I worked Saturday noon to five. No computer training this time, all on the floor. Five hours less a 15 minute break on my feet. They were fine: the ankles were not happy. But a hot shower and footrub helped. I just need to drink more water on the job to keep from getting dehydrated, which leads to foot and leg cramps. Hey, I’m learning!
Speaking of learning, the paint system was down for about half of my shift. From what I was able to glean from other associates making phone calls to HQ, there was a problem with the servers and DNS – does that mean they maybe got hacked? Or maybe it was an update gone wrong. In any event, we had to turn lots of people away until the system was at least partially restored. That’s because the formulae for paint is in the system, and a label must print out in order to know how much of which components go into that shade. It can be manually mixed, but only if the system tells us what to mix. See the codes on the label? But that’s a good thing to know. J says the system only goes down every couple of months or so. Here’s hoping that is so, and I know how to manually mix paint next time it does.
Just finished watching the last episode of Season 2 of All Things Great and Small, a terrific remake of Herriot’s wonderful stories on PBS. It was set at Christmas, with small crises but major togetherness, all combined into a terrific send-off for that season. At the very end, Mrs. Hall looks out the window to see a plane flying over in the snow. This is the verge of World War II, and she has a son out there somewhere that’s of fighting age. I immediately had a flashback to a similar situation we experienced at Christmas in 2007. Here’s what I wrote about it, relative to our son Erik the Younger.
We have Christmas, and I gather as much family as I can to say goodbye before he leaves. He’s full of stories and pictures of his own – of himself and the guys with whom he will deploy. It’s a three man unit: he’s the team leader. There’s the driver they call Granny because he’s slow and careful. Then there’s the gunner, an impetuous, somewhat goofy young man. They nickname him Jethro and, thus, they become Team Bugtussle. Recall that Bugtussle was the Tennessee home town of the Beverly Hillbillies. The three of them apparently thought this was funny.
And then it’s done – he and his daughter return north, and the clock starts ticking down to departure day.
I’d been going through the stages of dealing with death & dying that Elizabeth Kubler Ross detailed. I’d already been through denial, anger and depression. I was angry at Bush for starting this mess and then for not knowing how to fix it after it broke. I had a special, burning anger for Dick Cheney, who appeared to mastermind and control the whole debacle. I was depressed at the prospect of not seeing or hearing from my son for the eight months his deployment is supposed to last.

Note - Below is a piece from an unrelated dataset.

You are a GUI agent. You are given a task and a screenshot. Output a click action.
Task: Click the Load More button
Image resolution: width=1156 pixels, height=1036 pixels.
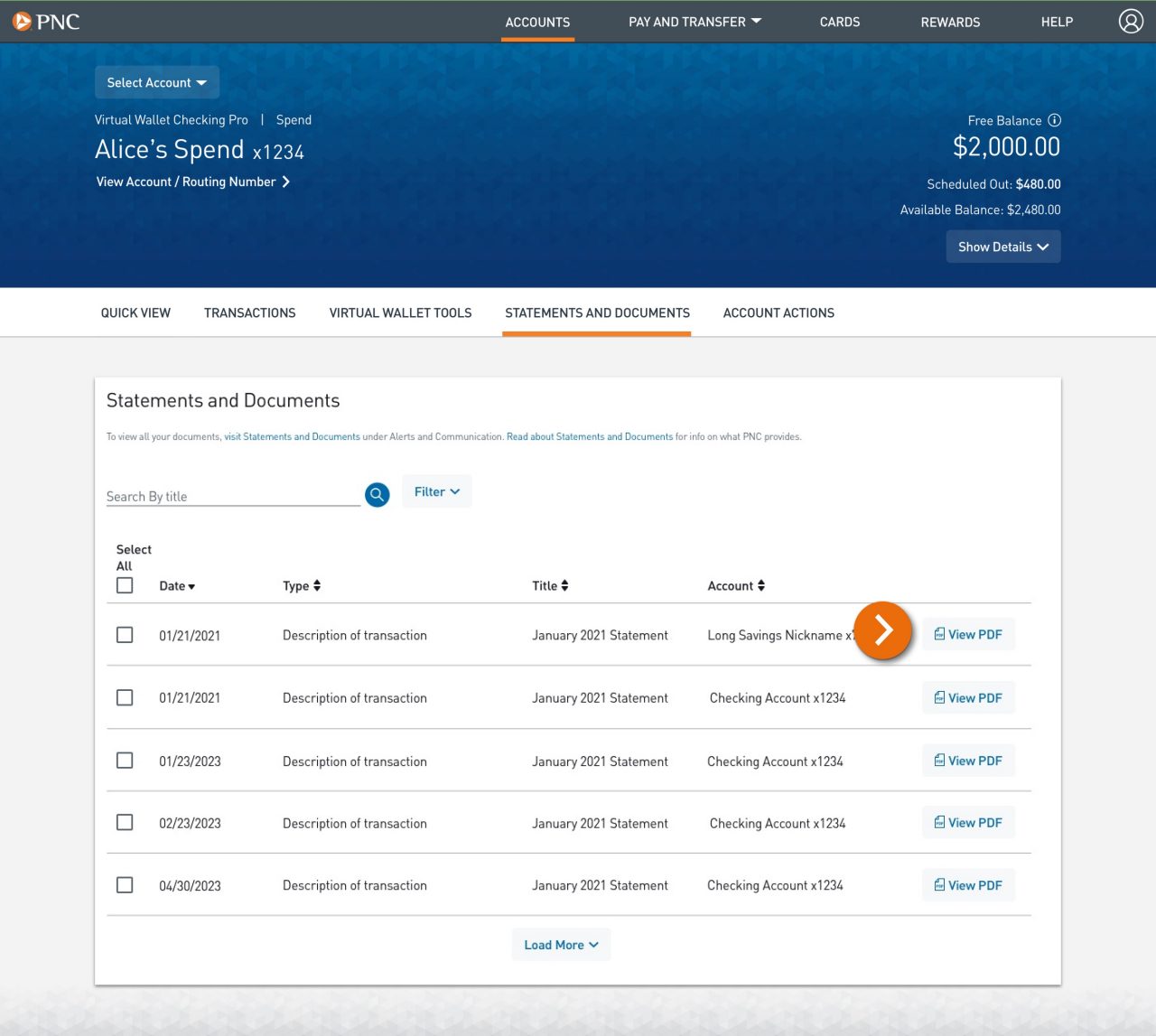561,944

Then it was time for some bargaining. Maybe he’ll get to go somewhere safe and nothing bad will happen. Four days before he left, he called to tell me he’s going to a place called Rustamaya. I did some research, and it appeared to be relatively safe, according to the New York Times reporters in Baghdad. I felt relieved. Then, two days before deployment, he called again to say Team Bugtussle’s assignment location had changed: had I ever heard of a place called Sadr City? Indeed I had. It was the least safe place in Iraq, along with Basra in the south. Erik and his little band of brothers would go to Sadr City. They would return home ten months later, alive but profoundly damaged.
The gunner Jethro killed himself last month.
As we read daily about the potential for a Russian invasion of Ukraine, I think about the folly that was our invasion of Iraq in 2003. Putin mentioned that as some kind of rationalized justification for his own actions. Apparently he didn’t think things through, as he forgot how things turned out for us before we finally left in … 2010, wasn’t it? Things won’t go well for him either. Sorry to end on such a down note, but Good Lord: don’t we ever learn?